This is a collection of algorithms I studied at my university for the Evolutionary Computation course.
This repository includes 7 methods for function optimization:
- Evolutionary strategy
- Differential evolutionary
- Symbiotic optimization
- Artificial bee colony
- Deformed stars
- Fractal structurization
- Simulated Annealing
You can also find Genetic Programming (GP) algorithm and Ant Colony Optimization (ACO) algorithm.
# Install directly from GitHub
pip install git+https://github.com/lex-unix/evolutionary-computations.git
# Or clone and install in development mode
git clone https://github.com/lex-unix/evolutionary-computations.git
cd evolutionary-computations
pip install -e .
import evocomp
# Basic usage with Differential Evolution
optimizer = evocomp.DifferentialEvolution(f=2, operation='min', epochs=100)

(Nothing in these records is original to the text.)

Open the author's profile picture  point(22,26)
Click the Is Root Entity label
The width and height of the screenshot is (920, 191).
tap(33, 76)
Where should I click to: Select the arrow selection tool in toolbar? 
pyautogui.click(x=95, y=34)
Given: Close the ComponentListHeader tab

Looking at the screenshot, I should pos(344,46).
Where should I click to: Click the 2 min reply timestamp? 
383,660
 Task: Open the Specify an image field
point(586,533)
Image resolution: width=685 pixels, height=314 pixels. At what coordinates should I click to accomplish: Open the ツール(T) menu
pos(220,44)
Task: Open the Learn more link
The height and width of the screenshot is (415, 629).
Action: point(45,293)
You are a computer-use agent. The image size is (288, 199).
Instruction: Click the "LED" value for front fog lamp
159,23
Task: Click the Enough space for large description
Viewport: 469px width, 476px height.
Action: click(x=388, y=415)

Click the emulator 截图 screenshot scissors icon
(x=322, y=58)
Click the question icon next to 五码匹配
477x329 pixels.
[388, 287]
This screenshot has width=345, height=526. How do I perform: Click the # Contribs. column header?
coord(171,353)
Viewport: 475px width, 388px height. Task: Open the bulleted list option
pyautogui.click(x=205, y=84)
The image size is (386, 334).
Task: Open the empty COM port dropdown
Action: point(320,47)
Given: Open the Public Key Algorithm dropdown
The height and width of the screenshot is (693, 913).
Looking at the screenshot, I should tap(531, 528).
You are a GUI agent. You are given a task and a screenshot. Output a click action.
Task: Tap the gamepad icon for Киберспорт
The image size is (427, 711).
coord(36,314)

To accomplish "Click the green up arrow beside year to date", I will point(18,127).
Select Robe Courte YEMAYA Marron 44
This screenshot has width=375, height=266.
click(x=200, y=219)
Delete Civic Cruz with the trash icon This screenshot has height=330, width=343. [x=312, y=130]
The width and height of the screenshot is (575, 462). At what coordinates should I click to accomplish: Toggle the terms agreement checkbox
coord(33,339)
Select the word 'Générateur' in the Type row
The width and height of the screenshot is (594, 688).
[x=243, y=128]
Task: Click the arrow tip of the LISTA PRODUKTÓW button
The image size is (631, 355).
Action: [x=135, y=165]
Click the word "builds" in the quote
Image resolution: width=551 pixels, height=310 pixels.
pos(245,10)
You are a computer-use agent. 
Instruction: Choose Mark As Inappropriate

optimizer.optimize(evocomp.Easom())
print(optimizer.best_candidate)
# Using convergence criteria and maximizing function instead
optimizer = evocomp.DifferentialEvolution(
f=2,
operation='max',
halt_criteria=evocomp.FitnessConvergence(e=0.001)
)
optimizer.optimize(evocomp.Easom())
Check examples/
directory for more usage examples.
Study algorithm behaviour with different parameters values:
from evocomp.visualization import study, display, plot_histories
results = study(
param_values=[0.1, 0.2, 0.3],
setup=lambda x: evocomp.DifferentialEvolution(f=x, operation='min'),
objective=evocomp.Easom()
)
display(results, param_name='F coefficient')
plot_histories(results)
Built-in test functions for algorithm evaluation:
optimizer.optimize(evocomp.ThreeHumpCamel())
optimizer.optimize(evocomp.Ackley())
optimizer.optimize(evocomp.Easom())
Add your own objective functions by implementing the Objective
interface:
from evocomp import Objective
import numpy as np
class CustomFunction(Objective):
@property
def bounds(self) -> np.ndarray:
return np.array([[-10.0, 10.0], [-10.0, 10.0]])
def evaluate(self, solution: np.ndarray) -> float:
x, y = solution
return (x + 2*y - 7)**2 + (2*x + y - 5)**2